(Saved data entries)
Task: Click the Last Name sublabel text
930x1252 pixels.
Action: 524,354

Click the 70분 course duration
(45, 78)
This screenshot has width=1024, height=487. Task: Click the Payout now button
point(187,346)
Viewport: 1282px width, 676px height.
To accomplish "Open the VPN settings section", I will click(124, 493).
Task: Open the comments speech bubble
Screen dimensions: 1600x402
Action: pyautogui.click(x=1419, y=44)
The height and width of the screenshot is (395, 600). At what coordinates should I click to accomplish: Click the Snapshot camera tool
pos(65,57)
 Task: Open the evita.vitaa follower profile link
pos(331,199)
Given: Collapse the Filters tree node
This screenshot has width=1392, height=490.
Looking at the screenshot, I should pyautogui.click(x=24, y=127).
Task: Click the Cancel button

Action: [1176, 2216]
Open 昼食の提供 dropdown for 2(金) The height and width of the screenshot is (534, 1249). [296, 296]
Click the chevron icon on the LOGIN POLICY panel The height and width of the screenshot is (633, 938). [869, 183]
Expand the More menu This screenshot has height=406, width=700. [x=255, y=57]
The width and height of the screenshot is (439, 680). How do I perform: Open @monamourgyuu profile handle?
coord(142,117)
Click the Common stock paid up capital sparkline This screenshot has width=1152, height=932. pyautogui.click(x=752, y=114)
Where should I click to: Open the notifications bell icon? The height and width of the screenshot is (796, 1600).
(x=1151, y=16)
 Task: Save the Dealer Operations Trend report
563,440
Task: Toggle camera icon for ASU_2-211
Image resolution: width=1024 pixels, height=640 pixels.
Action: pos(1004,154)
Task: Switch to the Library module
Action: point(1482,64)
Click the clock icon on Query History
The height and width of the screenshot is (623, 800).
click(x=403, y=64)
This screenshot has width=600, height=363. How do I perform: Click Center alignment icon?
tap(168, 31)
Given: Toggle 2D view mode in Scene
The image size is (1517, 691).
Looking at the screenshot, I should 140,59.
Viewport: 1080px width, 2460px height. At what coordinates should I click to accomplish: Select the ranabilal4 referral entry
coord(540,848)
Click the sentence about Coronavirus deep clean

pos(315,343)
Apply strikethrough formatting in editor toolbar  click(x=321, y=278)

▶ [Task prompt]:
Please copy exactly the lines from the first line of the records above through the line containing "Viewport: 1282px width, 676px height.", including both, and nothing more.

▶ [Result of this exercise]:
Task: Click the Last Name sublabel text
930x1252 pixels.
Action: 524,354

Click the 70분 course duration
(45, 78)
This screenshot has width=1024, height=487. Task: Click the Payout now button
point(187,346)
Viewport: 1282px width, 676px height.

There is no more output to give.